* _Prompt_
Copy out every line of the data below that contains the word "icon", treating uppercase and lowercase as different.

* _Raw data_
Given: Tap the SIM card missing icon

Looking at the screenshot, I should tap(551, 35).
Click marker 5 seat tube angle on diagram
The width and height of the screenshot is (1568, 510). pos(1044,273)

---

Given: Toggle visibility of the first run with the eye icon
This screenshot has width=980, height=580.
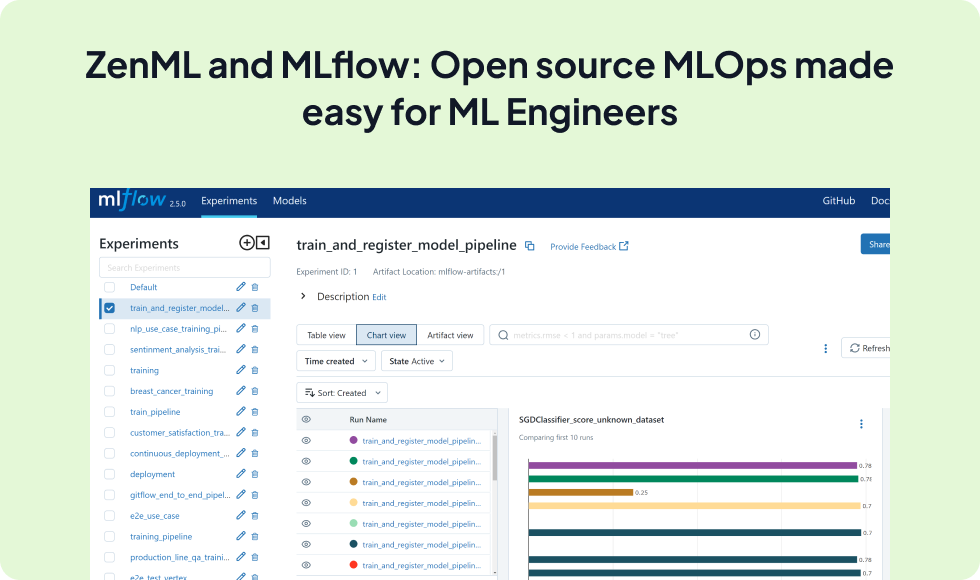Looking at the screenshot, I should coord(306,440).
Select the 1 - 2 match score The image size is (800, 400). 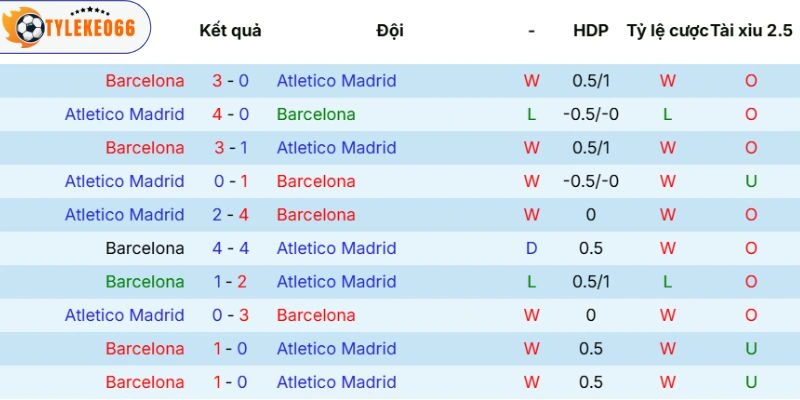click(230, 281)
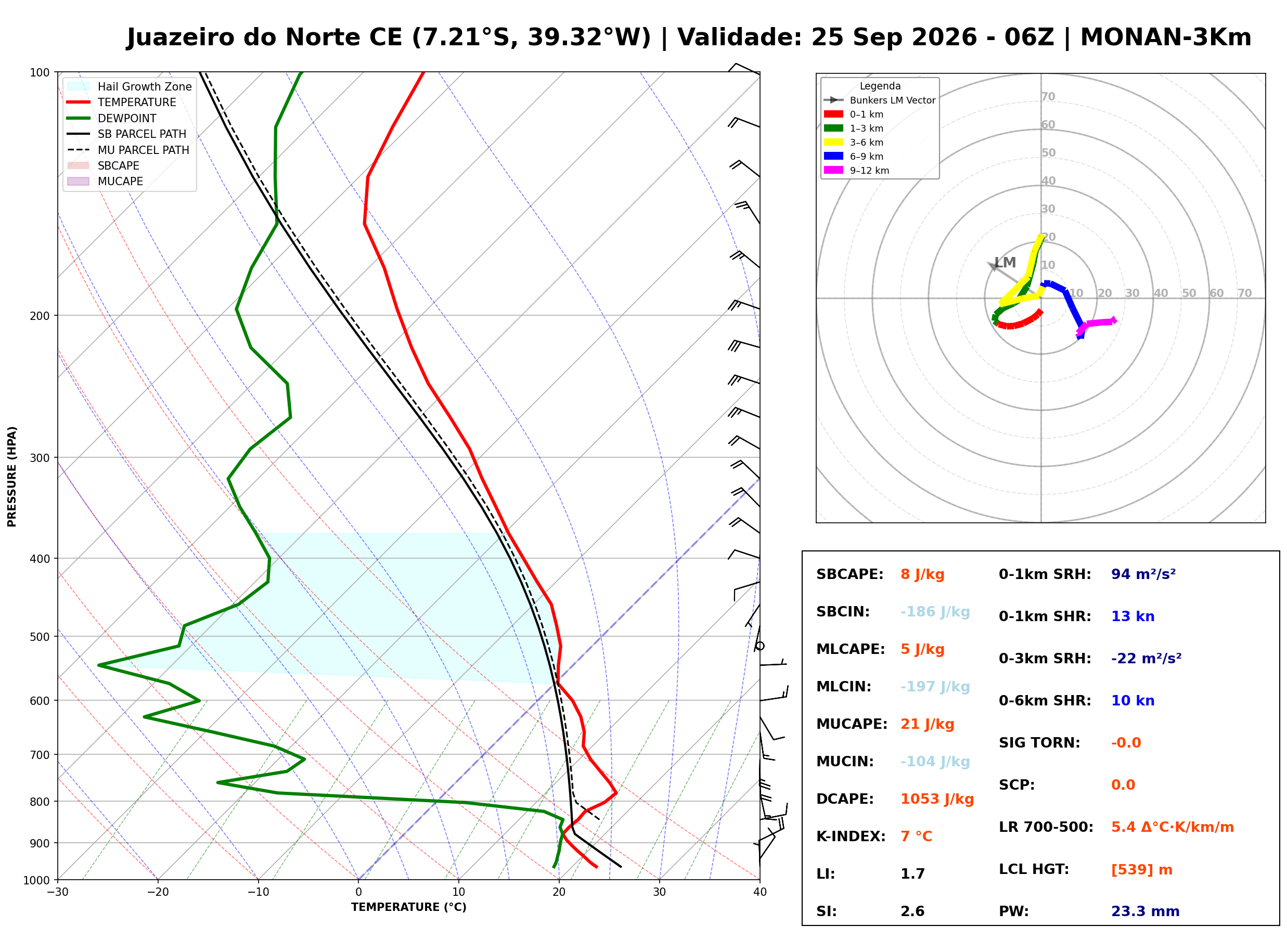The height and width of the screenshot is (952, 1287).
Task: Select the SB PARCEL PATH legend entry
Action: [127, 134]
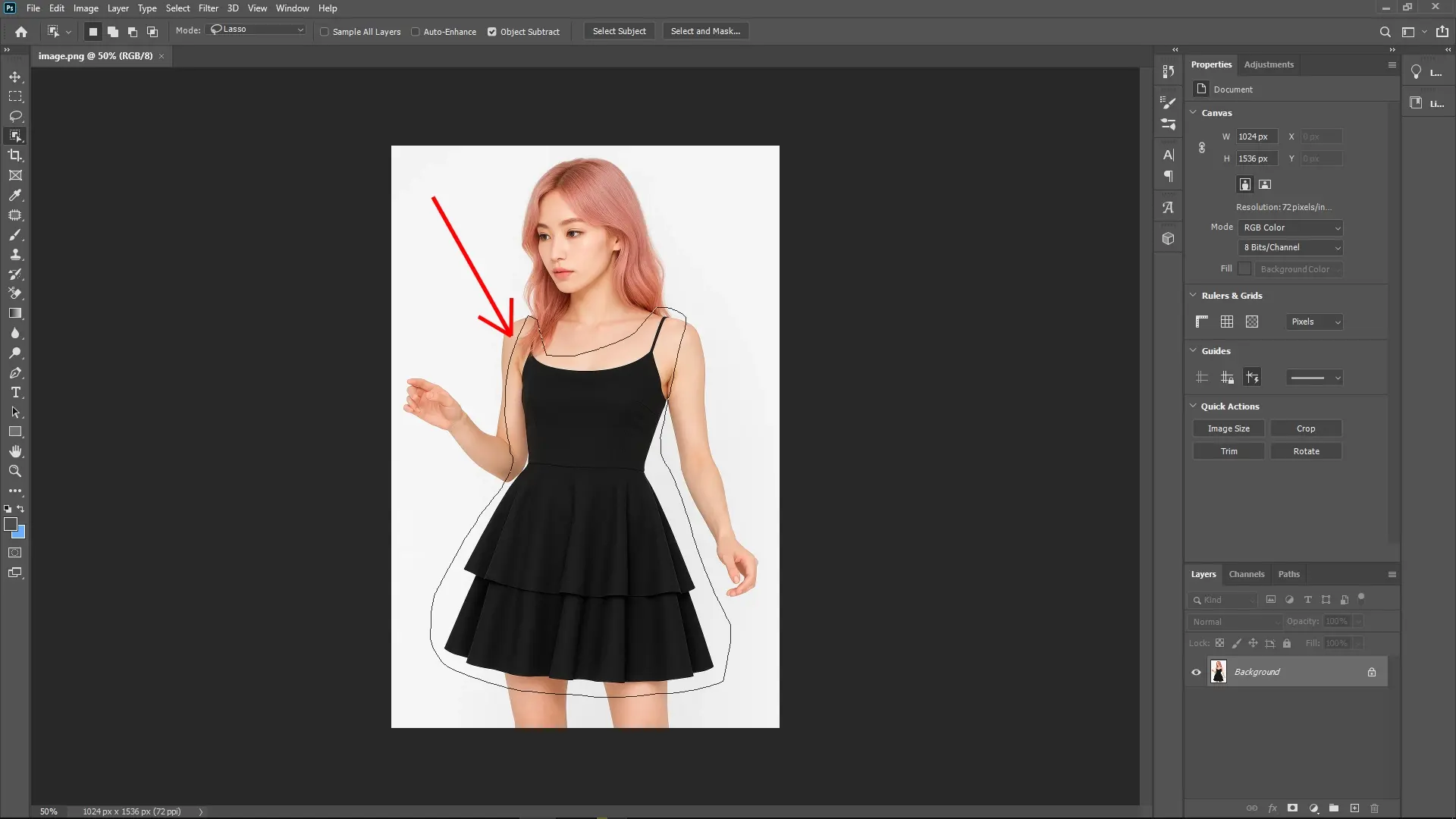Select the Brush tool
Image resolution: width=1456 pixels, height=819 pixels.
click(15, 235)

* _Solution for this exercise_
Given: Tap the SIM card missing icon
Given: Toggle visibility of the first run with the eye icon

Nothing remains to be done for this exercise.